● Aim of the task
Hand back every line from the beginning of the data below through the line containing "厂房设备 (210, 978)", word for word and free of pictures.

● Saved data entries
*** Begin section ***
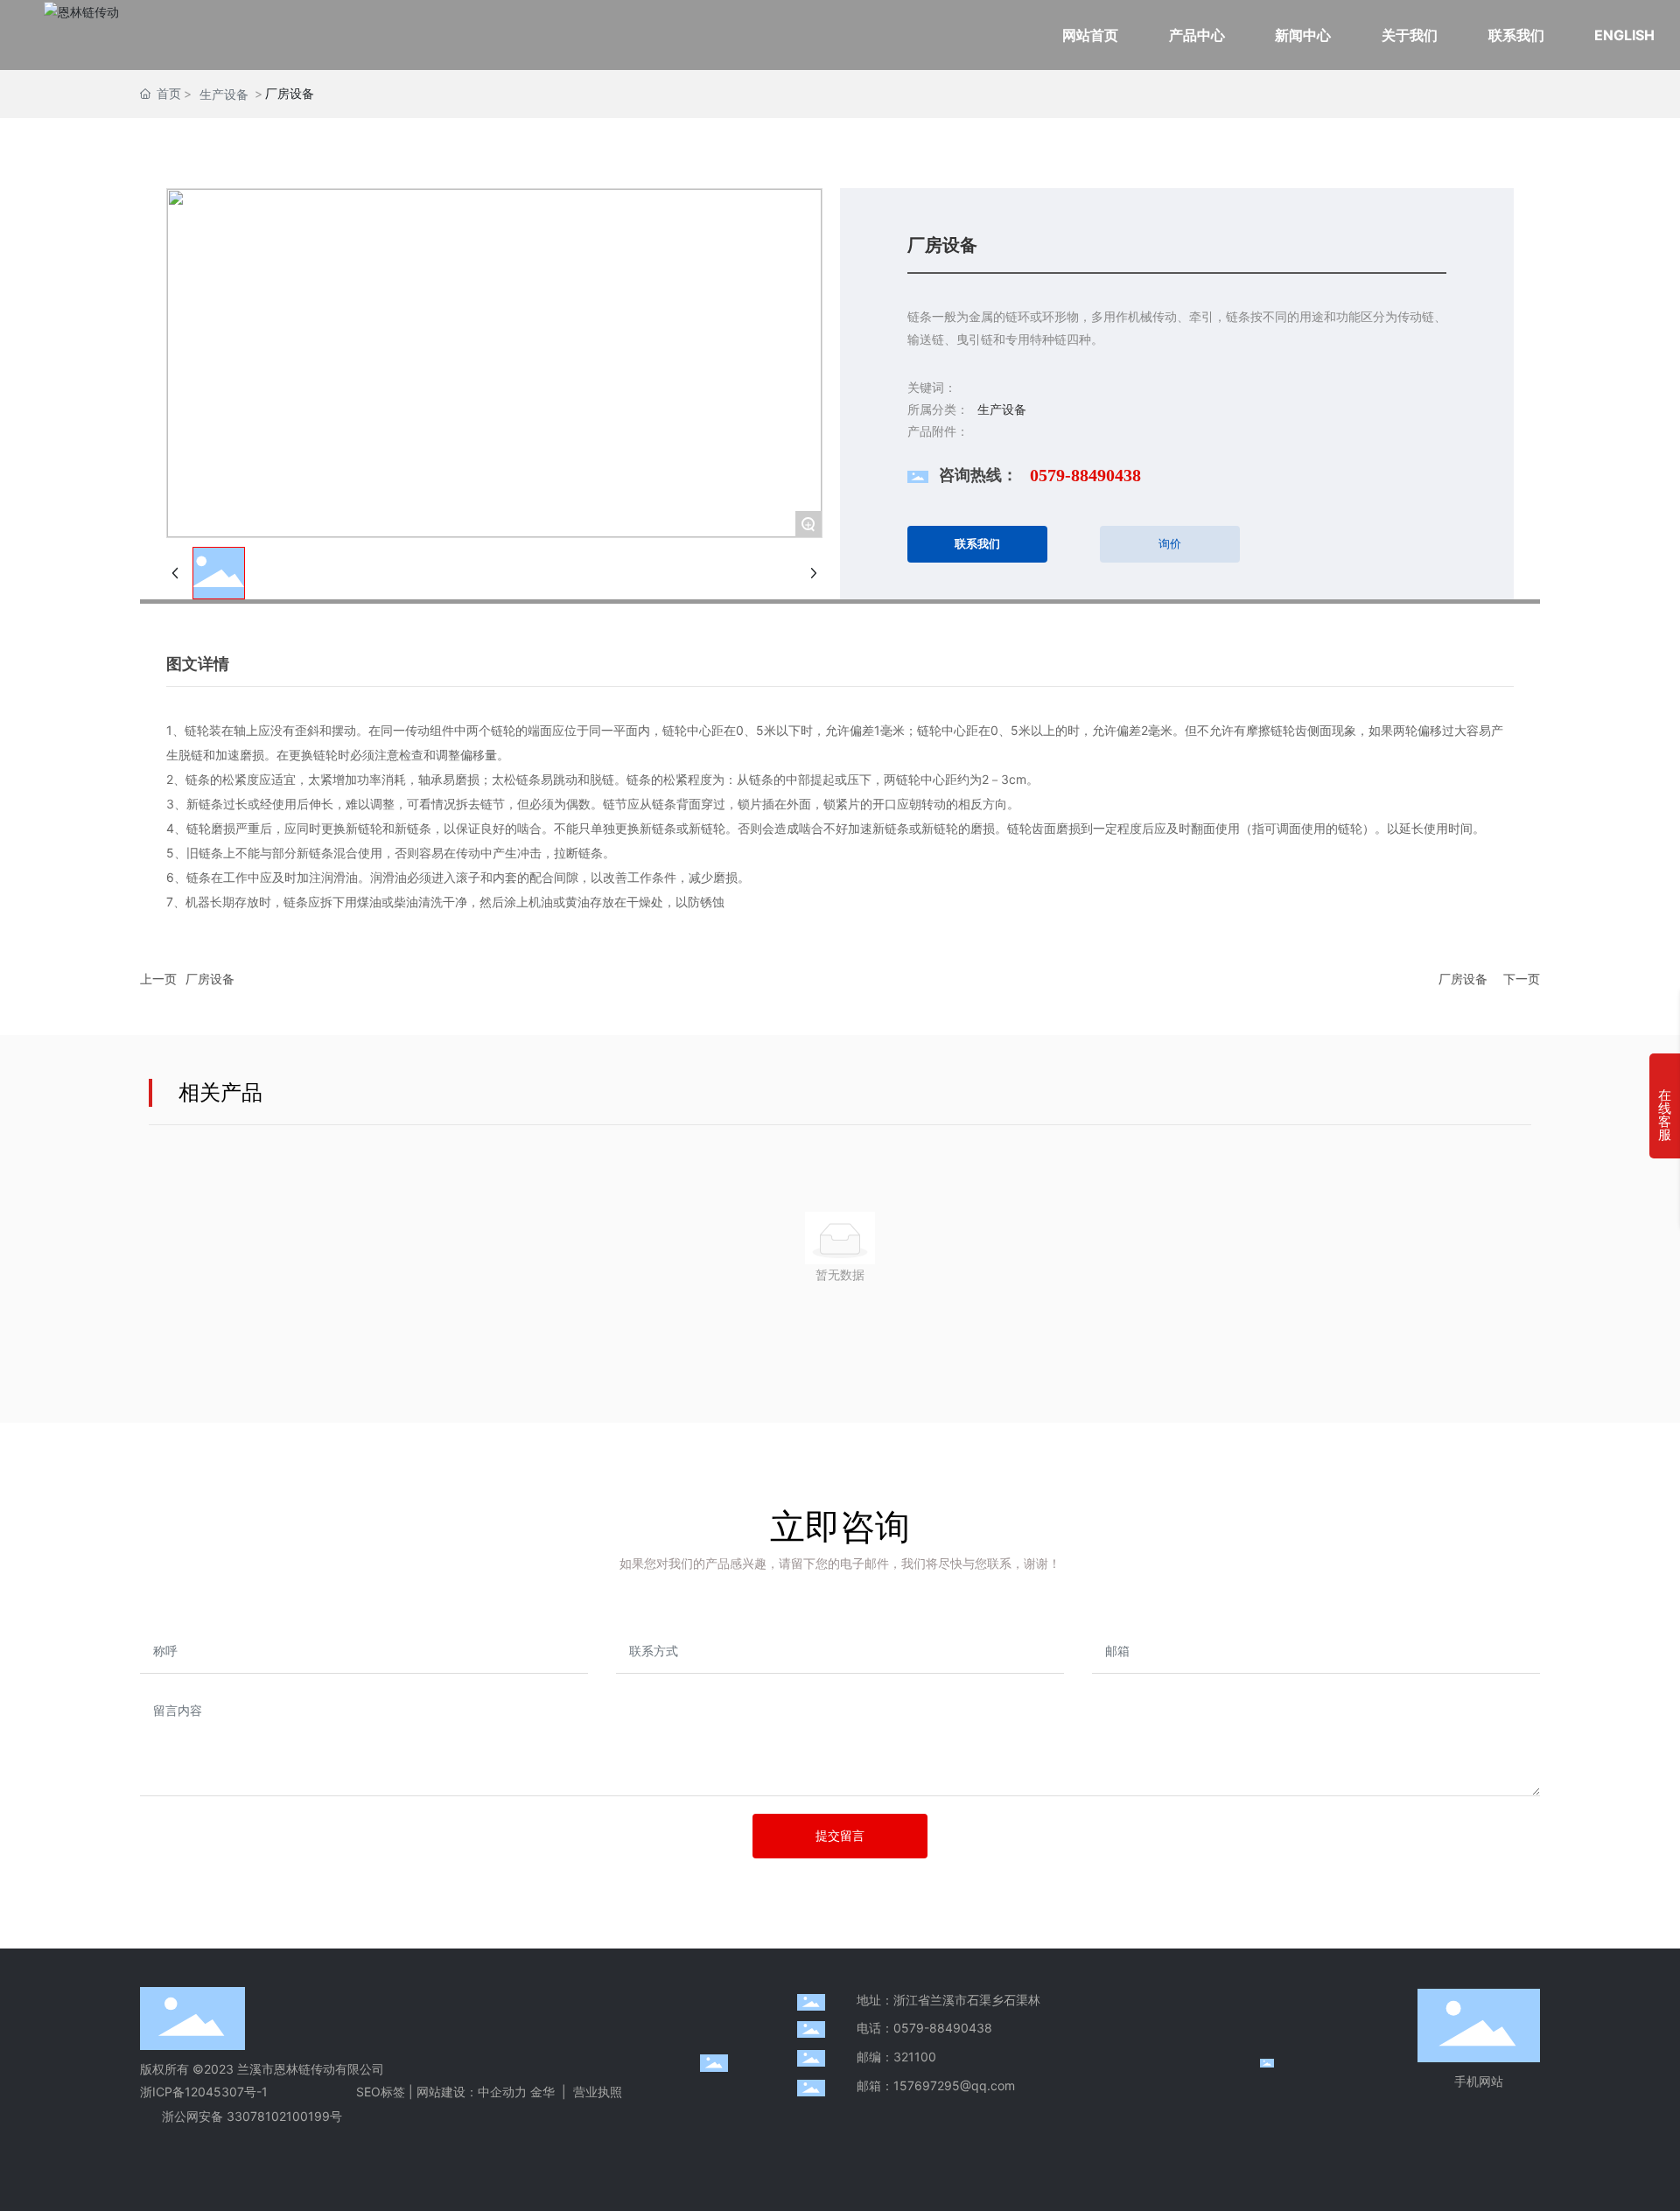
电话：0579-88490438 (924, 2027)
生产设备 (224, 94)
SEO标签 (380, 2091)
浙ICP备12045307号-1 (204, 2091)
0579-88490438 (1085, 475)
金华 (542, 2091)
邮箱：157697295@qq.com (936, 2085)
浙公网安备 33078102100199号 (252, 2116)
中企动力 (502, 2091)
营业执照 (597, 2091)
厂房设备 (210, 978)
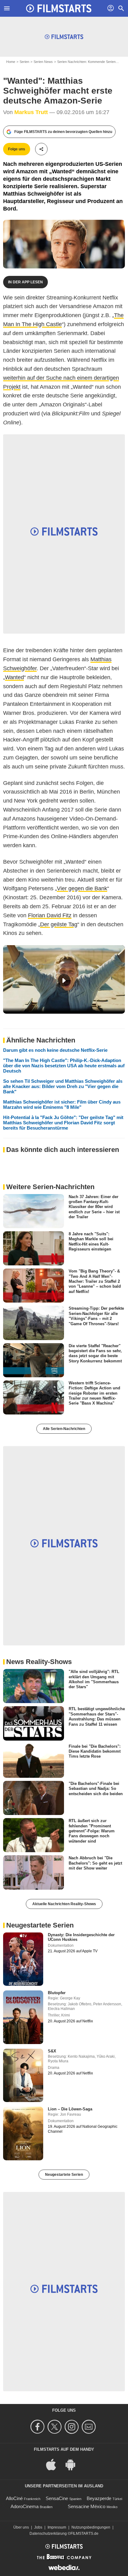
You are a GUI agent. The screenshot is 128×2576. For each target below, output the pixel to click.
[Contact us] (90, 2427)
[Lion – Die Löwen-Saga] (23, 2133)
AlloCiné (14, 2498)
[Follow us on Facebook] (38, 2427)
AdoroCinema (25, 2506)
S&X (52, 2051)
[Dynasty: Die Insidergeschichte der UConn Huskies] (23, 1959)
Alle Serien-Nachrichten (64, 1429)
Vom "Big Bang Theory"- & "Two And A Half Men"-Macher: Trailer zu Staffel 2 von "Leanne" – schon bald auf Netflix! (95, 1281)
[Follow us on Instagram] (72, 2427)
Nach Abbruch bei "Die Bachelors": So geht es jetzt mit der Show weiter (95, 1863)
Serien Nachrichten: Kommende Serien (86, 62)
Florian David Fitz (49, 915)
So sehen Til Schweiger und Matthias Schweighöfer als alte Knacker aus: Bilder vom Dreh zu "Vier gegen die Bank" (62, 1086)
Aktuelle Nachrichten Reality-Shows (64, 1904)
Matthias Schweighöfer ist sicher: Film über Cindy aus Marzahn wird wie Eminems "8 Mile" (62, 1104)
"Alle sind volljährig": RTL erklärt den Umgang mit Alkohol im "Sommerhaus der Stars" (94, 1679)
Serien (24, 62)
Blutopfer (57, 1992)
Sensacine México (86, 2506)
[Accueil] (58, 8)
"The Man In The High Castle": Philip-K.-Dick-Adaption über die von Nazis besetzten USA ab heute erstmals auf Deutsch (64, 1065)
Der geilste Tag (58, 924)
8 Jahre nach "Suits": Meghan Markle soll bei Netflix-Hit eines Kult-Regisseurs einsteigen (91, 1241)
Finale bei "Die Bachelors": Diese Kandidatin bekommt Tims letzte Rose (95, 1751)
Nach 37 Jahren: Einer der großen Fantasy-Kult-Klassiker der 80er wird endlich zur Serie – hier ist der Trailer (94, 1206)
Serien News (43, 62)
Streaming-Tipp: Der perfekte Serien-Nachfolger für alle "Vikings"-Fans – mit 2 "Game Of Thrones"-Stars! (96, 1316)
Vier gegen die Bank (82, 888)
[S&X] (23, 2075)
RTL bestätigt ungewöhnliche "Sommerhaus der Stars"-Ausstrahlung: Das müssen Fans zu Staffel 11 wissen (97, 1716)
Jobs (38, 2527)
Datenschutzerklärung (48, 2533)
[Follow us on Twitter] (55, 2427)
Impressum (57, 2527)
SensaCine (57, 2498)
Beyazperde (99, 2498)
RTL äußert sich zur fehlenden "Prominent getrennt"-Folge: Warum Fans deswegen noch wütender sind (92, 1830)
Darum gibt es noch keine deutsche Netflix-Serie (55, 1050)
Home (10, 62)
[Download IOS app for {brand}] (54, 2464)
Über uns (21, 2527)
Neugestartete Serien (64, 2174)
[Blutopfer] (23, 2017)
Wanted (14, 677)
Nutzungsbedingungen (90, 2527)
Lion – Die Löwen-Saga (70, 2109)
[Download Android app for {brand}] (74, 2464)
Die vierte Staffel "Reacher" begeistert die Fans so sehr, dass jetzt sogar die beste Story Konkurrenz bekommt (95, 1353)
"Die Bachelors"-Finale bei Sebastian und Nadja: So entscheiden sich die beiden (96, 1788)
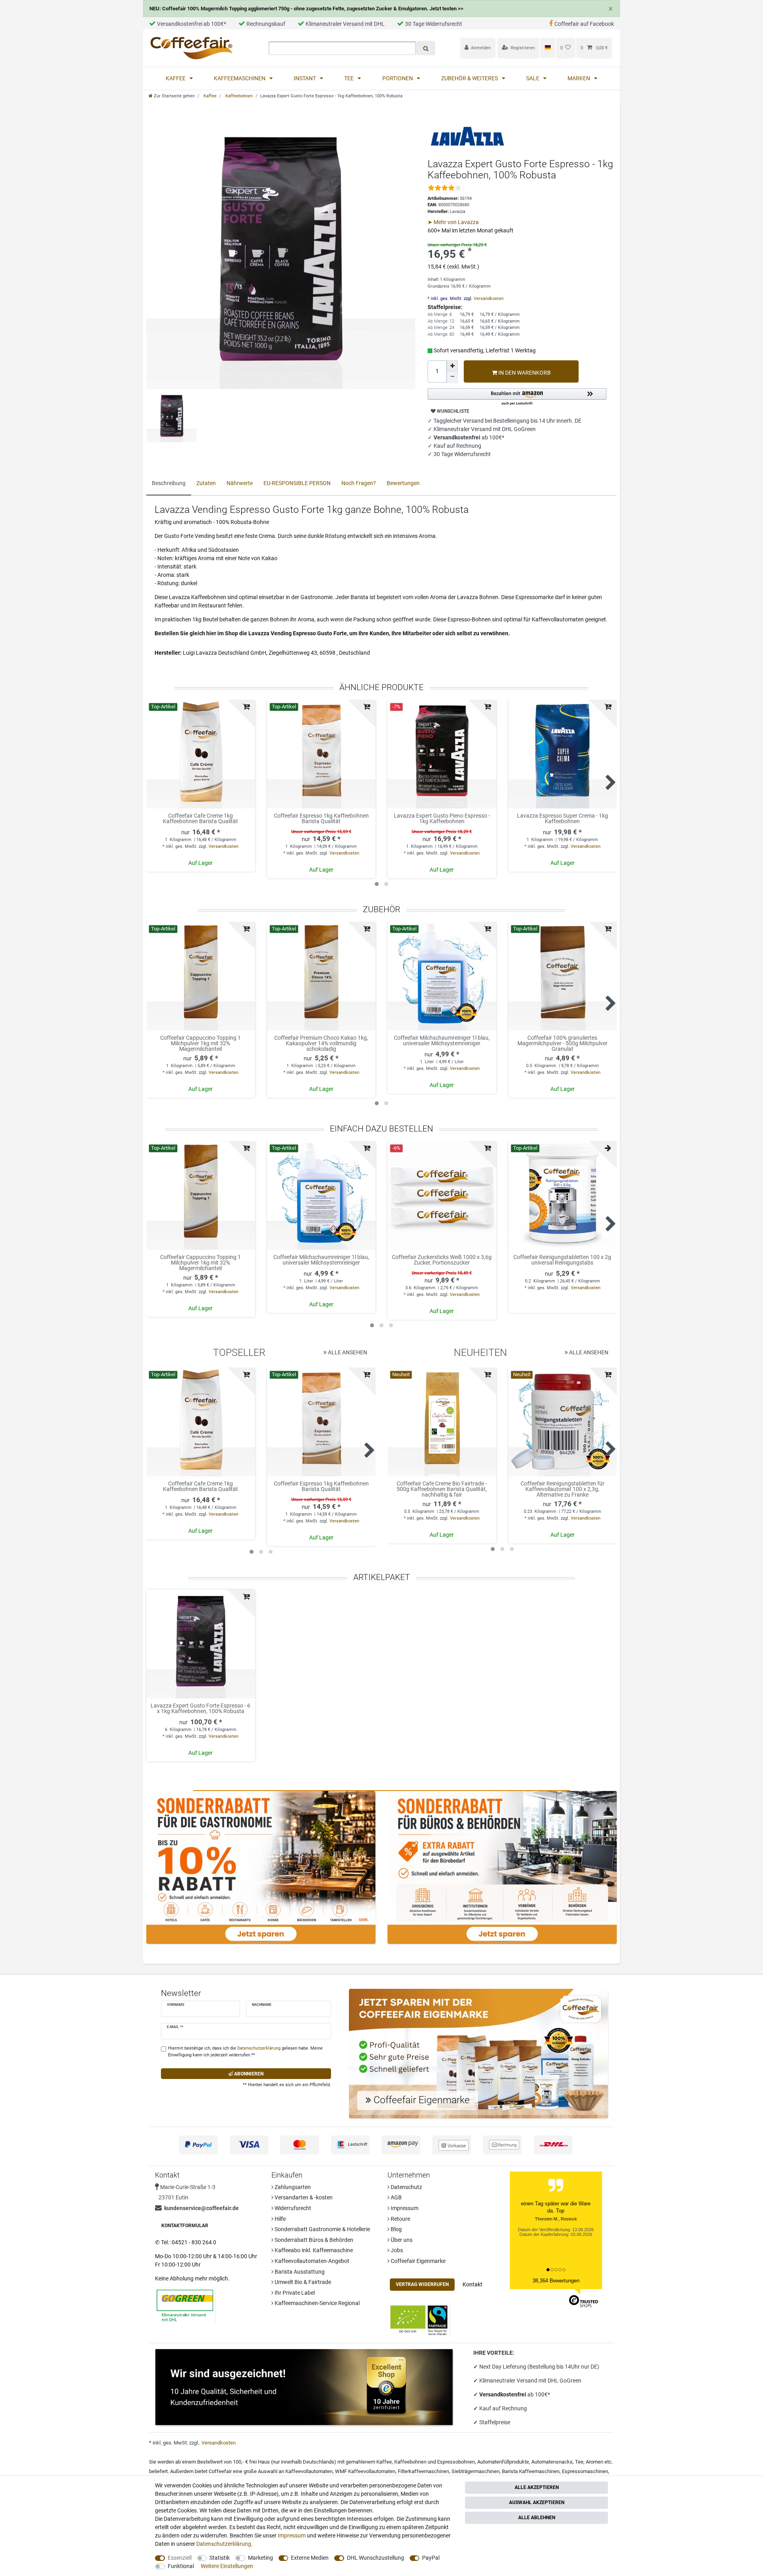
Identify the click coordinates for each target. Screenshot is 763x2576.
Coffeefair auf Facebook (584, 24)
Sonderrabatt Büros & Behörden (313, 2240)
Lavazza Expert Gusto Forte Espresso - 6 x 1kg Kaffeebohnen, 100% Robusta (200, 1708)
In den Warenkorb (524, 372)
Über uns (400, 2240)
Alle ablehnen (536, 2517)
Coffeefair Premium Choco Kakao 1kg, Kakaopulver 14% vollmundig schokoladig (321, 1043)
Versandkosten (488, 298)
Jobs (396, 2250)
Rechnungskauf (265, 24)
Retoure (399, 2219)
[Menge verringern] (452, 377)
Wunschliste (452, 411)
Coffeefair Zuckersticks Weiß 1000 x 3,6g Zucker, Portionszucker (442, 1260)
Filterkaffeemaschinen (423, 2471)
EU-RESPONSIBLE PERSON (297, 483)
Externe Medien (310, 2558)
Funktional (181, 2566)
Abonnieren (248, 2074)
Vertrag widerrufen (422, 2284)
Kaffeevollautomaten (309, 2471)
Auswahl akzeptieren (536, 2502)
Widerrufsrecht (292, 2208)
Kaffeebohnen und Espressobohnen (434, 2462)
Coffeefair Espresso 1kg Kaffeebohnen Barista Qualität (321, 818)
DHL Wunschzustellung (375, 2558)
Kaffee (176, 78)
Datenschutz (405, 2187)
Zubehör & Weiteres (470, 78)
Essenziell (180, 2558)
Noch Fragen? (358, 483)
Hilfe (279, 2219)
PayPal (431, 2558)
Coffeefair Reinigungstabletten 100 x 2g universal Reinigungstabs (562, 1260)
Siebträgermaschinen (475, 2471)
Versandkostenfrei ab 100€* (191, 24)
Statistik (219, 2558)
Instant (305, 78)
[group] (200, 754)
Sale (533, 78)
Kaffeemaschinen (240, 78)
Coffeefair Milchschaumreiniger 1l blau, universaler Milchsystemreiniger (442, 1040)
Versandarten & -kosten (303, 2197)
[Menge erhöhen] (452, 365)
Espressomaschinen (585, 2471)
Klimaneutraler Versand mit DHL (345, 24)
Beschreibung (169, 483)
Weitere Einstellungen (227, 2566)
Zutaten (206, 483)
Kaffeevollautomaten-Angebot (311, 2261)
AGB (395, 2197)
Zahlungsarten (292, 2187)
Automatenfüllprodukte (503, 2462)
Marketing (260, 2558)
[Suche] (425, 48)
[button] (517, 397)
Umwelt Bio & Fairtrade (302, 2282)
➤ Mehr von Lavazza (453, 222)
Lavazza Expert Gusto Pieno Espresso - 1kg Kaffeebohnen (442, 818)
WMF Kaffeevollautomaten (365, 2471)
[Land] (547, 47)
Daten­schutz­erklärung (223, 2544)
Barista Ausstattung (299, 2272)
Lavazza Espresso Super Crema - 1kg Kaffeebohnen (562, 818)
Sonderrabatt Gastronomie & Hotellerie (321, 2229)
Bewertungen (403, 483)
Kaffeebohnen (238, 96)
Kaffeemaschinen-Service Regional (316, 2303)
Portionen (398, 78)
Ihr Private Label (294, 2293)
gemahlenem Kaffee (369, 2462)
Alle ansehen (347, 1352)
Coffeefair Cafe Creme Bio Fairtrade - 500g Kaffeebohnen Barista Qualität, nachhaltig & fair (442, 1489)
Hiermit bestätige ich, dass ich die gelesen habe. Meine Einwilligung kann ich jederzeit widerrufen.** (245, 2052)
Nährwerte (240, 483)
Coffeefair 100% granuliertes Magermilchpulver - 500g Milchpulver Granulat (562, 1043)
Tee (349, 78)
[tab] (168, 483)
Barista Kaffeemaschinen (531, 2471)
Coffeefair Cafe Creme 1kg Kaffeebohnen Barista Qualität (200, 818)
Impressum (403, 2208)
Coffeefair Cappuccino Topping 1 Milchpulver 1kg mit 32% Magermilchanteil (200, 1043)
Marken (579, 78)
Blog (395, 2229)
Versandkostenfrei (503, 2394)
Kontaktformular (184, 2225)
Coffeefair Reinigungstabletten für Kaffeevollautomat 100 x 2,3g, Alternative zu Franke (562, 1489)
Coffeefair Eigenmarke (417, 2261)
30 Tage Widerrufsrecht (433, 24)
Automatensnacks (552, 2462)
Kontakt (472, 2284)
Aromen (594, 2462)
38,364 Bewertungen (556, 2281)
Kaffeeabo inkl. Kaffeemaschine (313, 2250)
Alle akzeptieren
*** End section ***
● Result for this exercise
电话：0579-88490438 (924, 2027)
生产设备 (224, 94)
SEO标签 (380, 2091)
浙ICP备12045307号-1 (204, 2091)
0579-88490438 (1085, 475)
金华 (542, 2091)
邮箱：157697295@qq.com (936, 2085)
浙公网安备 33078102100199号 (252, 2116)
中企动力 (502, 2091)
营业执照 (597, 2091)
厂房设备 (210, 978)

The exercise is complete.